I switched from raspberry pi and orange pi to a cheap Intel NUC, and I think it's just a much nicer experience.

The pi is great fun, but the HW transcoding on a NUC "just works," and the SSD and 16GB RAM opens a lot of doors. My N100 NUC was less than $150, and it included everything (case, power supply, 500GB SSD).

My pi found new life as an off-site backup: attach a big HDD, set up WireGuard, and have a cronjob do daily rsync and snapshots. I have it set up at in-laws, and it works great.

[–] [email protected] 0 points 1 week ago

Yea I use a 4GB RPi 4 and it handles several services really well, all running in docker: Grimoire Navidrome Traefik Seafile + Collabora integration Gitea Vaultwarden Radicale

It idles just under 2GB most of the time so it's doing well.

[–] [email protected] 0 points 1 week ago

Just make sure the things you want to self host have ARM compatible releases. Rarely I have stumbled on projects that do not have ARM releases.

[–] [email protected] 0 points 1 week ago
[–] [email protected] 0 points 1 week ago (3 children)

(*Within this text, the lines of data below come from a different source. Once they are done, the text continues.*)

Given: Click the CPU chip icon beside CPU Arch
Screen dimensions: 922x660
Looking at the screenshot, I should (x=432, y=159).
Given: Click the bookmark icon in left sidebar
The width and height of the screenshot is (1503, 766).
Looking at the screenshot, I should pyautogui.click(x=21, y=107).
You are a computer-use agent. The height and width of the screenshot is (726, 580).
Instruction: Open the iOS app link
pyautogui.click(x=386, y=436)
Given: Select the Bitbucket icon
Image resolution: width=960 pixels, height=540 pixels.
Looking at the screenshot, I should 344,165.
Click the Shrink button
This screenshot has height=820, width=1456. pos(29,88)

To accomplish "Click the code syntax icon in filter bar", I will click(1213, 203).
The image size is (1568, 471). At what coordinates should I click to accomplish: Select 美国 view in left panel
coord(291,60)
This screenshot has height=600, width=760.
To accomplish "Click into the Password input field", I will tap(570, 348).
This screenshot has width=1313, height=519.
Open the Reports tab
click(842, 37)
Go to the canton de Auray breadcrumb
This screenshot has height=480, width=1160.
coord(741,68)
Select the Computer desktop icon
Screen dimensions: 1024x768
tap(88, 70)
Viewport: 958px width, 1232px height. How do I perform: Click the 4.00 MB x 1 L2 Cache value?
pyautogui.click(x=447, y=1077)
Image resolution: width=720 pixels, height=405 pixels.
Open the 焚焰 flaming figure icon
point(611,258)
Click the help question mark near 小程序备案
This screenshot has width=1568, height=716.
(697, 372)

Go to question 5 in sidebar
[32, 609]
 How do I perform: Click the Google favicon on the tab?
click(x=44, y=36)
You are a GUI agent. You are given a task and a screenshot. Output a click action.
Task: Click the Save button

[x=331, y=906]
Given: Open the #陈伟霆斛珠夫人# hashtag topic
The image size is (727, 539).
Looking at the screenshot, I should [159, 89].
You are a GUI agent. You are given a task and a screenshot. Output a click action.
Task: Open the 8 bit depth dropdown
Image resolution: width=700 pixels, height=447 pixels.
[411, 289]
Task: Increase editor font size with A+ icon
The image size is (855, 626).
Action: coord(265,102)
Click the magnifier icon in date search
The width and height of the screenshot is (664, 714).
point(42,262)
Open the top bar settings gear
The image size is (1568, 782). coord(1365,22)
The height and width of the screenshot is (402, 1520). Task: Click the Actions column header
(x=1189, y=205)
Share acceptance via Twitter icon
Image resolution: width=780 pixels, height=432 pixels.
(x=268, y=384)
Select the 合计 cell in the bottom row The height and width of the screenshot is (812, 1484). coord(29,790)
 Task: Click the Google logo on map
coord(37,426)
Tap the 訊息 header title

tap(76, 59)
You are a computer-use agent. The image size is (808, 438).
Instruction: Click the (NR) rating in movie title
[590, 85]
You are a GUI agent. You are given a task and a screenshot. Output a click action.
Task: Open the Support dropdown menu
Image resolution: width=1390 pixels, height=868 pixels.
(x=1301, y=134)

Yes. However, hosting things from your home connection will make it difficult for you to visit many websites. Blocklists such as Datadome, Cloudflare, and F5 will give you endless captchas if they detect port 80 or port 443 open.

[–] [email protected] 0 points 1 week ago

Not true for me.

[–] [email protected] 0 points 1 week ago

I have 443 open and don't have any issues with endless captchas or anything you've mentioned.

[–] [email protected] 0 points 1 week ago (1 children)

That...is just not how that works. Where'd you get this idea?

[–] [email protected] 0 points 1 week ago* (last edited 1 week ago) (1 children)

From several years of experiencing it in person. Datadome was the worst and most consistent. It stopped the moment I switched my webserver onto an exotic port number (above 10,000).

Datadome sent me captchas at every domain they firewalled. After correctly solving, I would always be completely blocked:

(not my screenshot)

[–] [email protected] 0 points 1 week ago (1 children)

I can promise you that making HTTP requests to other servers is not triggering a port scan back to you to check what is open. That's kinda crazy.

[–] [email protected] 0 points 1 week ago (1 children)

It seems crazy to me too, but I tested it numerous times. Closing port 80 and 443 stopped the blocks, and re-opening them started the blocks again.

[–] [email protected] 0 points 1 week ago

Were you maybe connected to a VPN when you made these requests? That's way more likely the culprit.

[–] [email protected] 1 points 1 week ago* (last edited 1 week ago) (1 children)

You can host whatever it can handle, sure. Your limits are the resources available as with any machine.

[–] [email protected] 0 points 1 week ago (1 children)

tysmm, I was gonna buy one to host a few things on but I needed to be sure before I did

[–] [email protected] 0 points 1 week ago

With the current pi prices, buying a used minipc might be cheaper and give you more resources.